* **Your assignment**: From the passage on graph explainer metrics, list the real datasets on which the three explainers generated motifs in the main results.

* **Provided passage**:

· · · ·

Experiments verify that the metrics reveal differences invisible to class scores. All classifiers use an "embedding function + linear head" to precisely calculate \(L\) and \(r^\star\).

Main Results (Real Datasets, Three Standard Explainers)¶

On MUTAG, IMDB-Multi, REDDIT-Binary, and OGB-MOLHIV, generating 10 motifs each for XGNN, GNNInterpreter, and PAGE:

Explainer	Dataset / Class	Coverage	GGA	Overlap	Class Score
XGNN	MUTAG / Mutagenic	0.773±0.117	0.710±0.150	7.314	0.966±0.005
XGNN	MUTAG / Non-mutagenic	0.885±0.185	0.829±0.235	8.400	1.000±0.000
XGNN	REDDIT / IMDB	0 (Trivial structures)	0	0	Low

Key observations: On MUTAG, XGNN (with valence constraints) and PAGE (discovery-based) have higher Coverage than GNNInterpreter. GNNInterpreter lacks domain constraints and generates disconnected, chemically invalid graphs; although its class scores are high, its Coverage is low, accurately exposing pathological explanations masked by class scores.

Ablation Study (Metrics vs. Class Score)¶

Dataset	Observation	Mechanism
4Shapes / Good vs. Bad	Good set has higher class score and Coverage.	Validates Coverage consistency with class score.
4Shapes / Class 2	Random BA graphs have high class score but very low Coverage.	Reveals "negative evidence" decision rules: the classifier identifies Class 2 by the absence of other motifs.
MixedShapes / Uni- vs. Bi-modal	Similar mean class score; bimodal has much higher Coverage; unimodal has high Overlap.	Coverage captures sufficiency; Overlap captures redundancy; GGA shows early saturation for unimodal.

· · · ·

* **Extracted data**:
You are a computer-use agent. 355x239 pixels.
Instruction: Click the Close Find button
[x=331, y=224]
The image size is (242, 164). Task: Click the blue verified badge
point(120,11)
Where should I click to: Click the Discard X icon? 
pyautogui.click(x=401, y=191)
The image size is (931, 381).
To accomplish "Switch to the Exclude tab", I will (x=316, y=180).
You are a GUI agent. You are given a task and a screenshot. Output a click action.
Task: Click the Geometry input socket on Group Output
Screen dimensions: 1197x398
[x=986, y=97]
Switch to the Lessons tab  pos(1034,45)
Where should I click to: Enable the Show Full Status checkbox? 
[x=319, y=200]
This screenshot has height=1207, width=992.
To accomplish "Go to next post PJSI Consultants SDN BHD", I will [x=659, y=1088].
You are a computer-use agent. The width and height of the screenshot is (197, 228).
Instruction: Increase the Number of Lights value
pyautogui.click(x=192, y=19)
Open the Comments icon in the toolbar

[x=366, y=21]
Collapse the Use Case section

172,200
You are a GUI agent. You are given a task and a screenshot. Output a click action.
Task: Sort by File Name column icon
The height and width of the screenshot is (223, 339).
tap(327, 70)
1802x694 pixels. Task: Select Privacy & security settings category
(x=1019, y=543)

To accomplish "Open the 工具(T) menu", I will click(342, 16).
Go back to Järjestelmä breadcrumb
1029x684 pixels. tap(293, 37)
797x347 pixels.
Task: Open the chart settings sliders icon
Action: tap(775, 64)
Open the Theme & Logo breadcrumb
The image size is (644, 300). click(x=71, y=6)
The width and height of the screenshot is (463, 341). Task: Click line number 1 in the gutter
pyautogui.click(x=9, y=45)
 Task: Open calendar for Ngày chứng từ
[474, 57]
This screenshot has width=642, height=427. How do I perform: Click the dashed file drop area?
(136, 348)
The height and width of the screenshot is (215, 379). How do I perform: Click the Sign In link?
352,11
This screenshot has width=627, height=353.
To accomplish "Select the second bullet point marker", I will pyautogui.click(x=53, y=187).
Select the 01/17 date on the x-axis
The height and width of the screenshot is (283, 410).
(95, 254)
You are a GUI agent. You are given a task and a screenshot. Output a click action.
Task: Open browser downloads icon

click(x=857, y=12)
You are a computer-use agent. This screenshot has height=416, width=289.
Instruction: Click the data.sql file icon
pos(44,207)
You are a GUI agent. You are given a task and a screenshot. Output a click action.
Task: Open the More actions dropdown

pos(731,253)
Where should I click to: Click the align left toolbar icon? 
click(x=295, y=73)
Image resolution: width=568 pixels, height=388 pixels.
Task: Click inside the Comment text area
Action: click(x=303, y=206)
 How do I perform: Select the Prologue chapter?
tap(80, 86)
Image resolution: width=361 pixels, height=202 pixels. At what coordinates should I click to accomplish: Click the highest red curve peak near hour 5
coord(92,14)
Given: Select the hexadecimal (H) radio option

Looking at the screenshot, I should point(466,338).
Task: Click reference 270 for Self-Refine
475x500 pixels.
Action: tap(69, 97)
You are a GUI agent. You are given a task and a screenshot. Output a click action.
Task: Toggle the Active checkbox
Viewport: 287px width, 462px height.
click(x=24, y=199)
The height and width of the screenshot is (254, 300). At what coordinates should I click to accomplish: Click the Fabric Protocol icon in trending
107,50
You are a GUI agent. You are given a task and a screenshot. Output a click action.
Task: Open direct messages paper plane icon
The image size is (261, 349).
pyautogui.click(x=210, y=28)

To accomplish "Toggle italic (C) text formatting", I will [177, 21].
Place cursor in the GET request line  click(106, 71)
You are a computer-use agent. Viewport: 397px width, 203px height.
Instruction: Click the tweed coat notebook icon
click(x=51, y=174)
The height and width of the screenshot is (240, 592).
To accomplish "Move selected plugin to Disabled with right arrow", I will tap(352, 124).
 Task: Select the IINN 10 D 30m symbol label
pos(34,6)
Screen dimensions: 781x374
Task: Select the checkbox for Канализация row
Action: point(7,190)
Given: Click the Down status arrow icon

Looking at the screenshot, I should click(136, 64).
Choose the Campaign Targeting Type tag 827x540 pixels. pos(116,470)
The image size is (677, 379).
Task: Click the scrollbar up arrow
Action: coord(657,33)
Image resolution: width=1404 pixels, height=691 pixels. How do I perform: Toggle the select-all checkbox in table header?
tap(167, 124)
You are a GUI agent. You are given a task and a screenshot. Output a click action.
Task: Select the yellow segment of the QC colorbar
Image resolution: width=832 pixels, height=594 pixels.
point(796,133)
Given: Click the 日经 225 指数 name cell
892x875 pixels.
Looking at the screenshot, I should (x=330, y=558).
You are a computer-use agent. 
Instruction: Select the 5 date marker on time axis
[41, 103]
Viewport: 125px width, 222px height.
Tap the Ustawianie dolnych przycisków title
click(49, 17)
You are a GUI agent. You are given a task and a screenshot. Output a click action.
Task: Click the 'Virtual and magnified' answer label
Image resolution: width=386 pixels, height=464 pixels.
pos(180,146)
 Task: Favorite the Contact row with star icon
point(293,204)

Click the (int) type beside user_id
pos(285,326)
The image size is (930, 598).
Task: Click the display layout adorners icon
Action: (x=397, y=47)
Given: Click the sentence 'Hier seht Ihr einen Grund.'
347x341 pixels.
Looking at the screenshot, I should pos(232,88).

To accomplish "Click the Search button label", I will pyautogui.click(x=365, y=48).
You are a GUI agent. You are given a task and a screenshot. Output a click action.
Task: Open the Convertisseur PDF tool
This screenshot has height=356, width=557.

· · · ·

* **Final answer**: MUTAG, IMDB-Multi, REDDIT-Binary, OGB-MOLHIV